"None of the disciples or apostles were women--a bit unfair, ain't it?!"

[Note: This is a simple summary of the detailed data in the syllabus. Refer there for sources/discussion. Updated: 01/02/97]
This, of course, is a New Testament question, and one that is surprisingly easy to answer.

As we saw in the syllabus, there is not ONE title of early Christian leadership (i.e. apostle, elder, bishop, presbyter, deacon, "fellow-worker", "hard worker", patron) that is NOT ascribed to a female before the 4th century A.D.

This is in addition to the data (both NT and archeological) that women 'ran' house-churches in the major cities of Christian expansion.

Now, it IS true that none of the Twelve were women (although there were some very important and highly-praised women disciples that traveled with the group).
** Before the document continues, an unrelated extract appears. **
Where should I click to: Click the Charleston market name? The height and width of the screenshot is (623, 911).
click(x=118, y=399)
But this is commonly understood to be a deliberate re-enactment of the Twelve Sons of Israel (a typology kinda thing), and not a general prescription for leadership. (Indeed, one of the Twelve was the traitor!)

We saw in the detail that women did travel with Jesus--even into the hostile wilderness, did sit rabbinic-style 'at the feet of Jesus' for instruction, did perform patronage services, did bear witness, did evangelism, and were used by Matthew as examples of what TRUE discipleship was meant to look like!
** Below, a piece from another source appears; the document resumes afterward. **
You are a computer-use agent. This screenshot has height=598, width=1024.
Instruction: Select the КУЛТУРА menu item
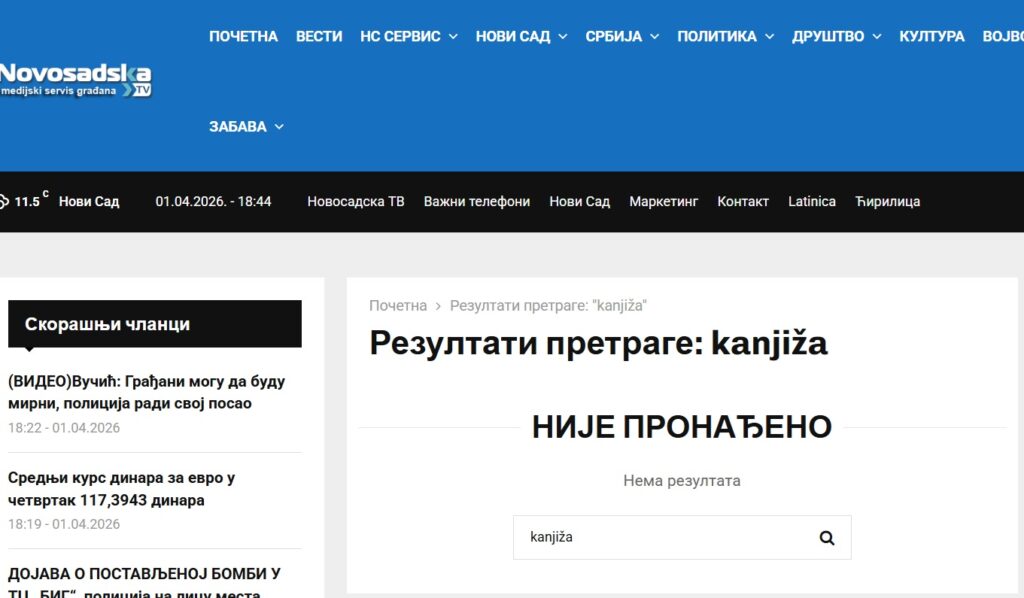(x=931, y=36)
Given their ample and aggressive service in the early church, the fact that they were not part of an OT fulfillment motif around the twelve sons of Israel probably is NOT that significant...

[But, what IS significant, is that they WERE singled out in the Joel prophecy cited by Peter in Acts 2--they were to be co-prophets and co-teachers with men in the New Covenant Kingdom!]